■ What is required: Rewrite the stretch of records from the line containing "Task: Click the document" through the line containing "[x=95, y=320]", changing "Select" to "Choose" and leaving everything else as it is.

■ Record set:
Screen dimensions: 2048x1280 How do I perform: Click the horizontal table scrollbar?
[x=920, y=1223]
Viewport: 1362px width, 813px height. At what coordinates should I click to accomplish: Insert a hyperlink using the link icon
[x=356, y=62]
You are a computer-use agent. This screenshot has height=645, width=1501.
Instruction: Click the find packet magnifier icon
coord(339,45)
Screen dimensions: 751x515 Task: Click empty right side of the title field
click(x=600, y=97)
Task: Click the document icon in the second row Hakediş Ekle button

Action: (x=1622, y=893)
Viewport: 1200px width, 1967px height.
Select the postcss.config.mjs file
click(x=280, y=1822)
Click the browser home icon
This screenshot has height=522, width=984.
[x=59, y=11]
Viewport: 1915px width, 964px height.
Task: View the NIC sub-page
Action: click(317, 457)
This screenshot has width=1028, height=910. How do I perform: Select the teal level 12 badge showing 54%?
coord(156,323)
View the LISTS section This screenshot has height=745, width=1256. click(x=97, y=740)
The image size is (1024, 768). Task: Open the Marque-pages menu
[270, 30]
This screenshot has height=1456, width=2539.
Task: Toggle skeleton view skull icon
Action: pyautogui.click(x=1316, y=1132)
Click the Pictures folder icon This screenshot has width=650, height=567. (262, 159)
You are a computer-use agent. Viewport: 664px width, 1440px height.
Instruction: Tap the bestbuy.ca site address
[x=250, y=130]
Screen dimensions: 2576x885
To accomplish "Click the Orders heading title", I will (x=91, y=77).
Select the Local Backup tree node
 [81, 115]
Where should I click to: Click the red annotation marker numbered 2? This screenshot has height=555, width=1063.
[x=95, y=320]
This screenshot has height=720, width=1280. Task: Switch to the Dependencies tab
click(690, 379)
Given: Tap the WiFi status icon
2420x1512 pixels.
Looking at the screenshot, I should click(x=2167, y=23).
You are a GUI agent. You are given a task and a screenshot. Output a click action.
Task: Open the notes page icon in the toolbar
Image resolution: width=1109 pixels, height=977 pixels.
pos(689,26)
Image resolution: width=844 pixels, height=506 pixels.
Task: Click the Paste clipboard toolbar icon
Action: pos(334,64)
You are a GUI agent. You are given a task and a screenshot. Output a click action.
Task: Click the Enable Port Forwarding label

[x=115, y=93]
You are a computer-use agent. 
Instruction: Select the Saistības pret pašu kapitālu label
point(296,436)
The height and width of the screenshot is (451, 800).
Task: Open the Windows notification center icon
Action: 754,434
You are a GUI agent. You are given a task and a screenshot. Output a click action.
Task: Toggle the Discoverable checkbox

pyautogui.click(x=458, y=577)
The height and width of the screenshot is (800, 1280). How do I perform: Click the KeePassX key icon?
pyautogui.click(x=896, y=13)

■ Output for this task:
Task: Click the document icon in the second row Hakediş Ekle button

Action: (x=1622, y=893)
Viewport: 1200px width, 1967px height.
Choose the postcss.config.mjs file
click(x=280, y=1822)
Click the browser home icon
This screenshot has height=522, width=984.
[x=59, y=11]
Viewport: 1915px width, 964px height.
Task: View the NIC sub-page
Action: click(317, 457)
This screenshot has width=1028, height=910. How do I perform: Choose the teal level 12 badge showing 54%?
coord(156,323)
View the LISTS section This screenshot has height=745, width=1256. click(x=97, y=740)
The image size is (1024, 768). Task: Open the Marque-pages menu
[270, 30]
This screenshot has height=1456, width=2539.
Task: Toggle skeleton view skull icon
Action: pyautogui.click(x=1316, y=1132)
Click the Pictures folder icon This screenshot has width=650, height=567. (262, 159)
You are a computer-use agent. Viewport: 664px width, 1440px height.
Instruction: Tap the bestbuy.ca site address
[x=250, y=130]
Screen dimensions: 2576x885
To accomplish "Click the Orders heading title", I will (x=91, y=77).
Choose the Local Backup tree node
 [81, 115]
Where should I click to: Click the red annotation marker numbered 2? This screenshot has height=555, width=1063.
[x=95, y=320]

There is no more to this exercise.